#### [WHAT YOU SHOULD DO]
Reproduce the opening lines of the records exactly, please, stopping after the line that contains "Given: Click the users toolbar icon".

[Saved data entries]
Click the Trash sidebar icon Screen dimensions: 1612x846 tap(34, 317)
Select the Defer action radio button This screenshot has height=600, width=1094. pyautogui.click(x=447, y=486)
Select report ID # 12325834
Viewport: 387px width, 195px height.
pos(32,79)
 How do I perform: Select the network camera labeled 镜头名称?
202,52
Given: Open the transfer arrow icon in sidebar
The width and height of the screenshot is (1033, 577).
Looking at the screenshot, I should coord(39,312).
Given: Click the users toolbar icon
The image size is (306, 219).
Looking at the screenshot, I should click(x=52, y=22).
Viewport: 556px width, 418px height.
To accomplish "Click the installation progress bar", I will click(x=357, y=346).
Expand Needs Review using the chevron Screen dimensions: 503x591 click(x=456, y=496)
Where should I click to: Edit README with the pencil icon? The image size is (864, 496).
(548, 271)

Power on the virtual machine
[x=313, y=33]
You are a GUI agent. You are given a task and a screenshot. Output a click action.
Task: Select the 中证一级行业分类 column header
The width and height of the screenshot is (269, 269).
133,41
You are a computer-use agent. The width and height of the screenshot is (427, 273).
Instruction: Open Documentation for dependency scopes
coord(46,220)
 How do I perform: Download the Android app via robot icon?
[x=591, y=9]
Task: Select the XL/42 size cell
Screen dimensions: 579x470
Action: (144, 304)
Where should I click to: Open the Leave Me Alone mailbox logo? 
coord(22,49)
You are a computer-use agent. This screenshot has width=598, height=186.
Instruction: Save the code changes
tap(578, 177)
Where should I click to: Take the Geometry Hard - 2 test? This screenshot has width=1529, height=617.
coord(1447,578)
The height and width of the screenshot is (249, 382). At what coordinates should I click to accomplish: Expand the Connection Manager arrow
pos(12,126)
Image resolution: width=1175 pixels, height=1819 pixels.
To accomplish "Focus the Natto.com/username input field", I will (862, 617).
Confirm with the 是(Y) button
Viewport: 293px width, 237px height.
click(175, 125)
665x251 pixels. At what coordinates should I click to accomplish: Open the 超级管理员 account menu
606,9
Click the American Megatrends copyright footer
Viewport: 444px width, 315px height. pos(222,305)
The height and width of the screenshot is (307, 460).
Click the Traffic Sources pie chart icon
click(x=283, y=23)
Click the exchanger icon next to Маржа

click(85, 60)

#### [RESULT OF THIS TASK]
Click the Trash sidebar icon Screen dimensions: 1612x846 tap(34, 317)
Select the Defer action radio button This screenshot has height=600, width=1094. pyautogui.click(x=447, y=486)
Select report ID # 12325834
Viewport: 387px width, 195px height.
pos(32,79)
 How do I perform: Select the network camera labeled 镜头名称?
202,52
Given: Open the transfer arrow icon in sidebar
The width and height of the screenshot is (1033, 577).
Looking at the screenshot, I should coord(39,312).
Given: Click the users toolbar icon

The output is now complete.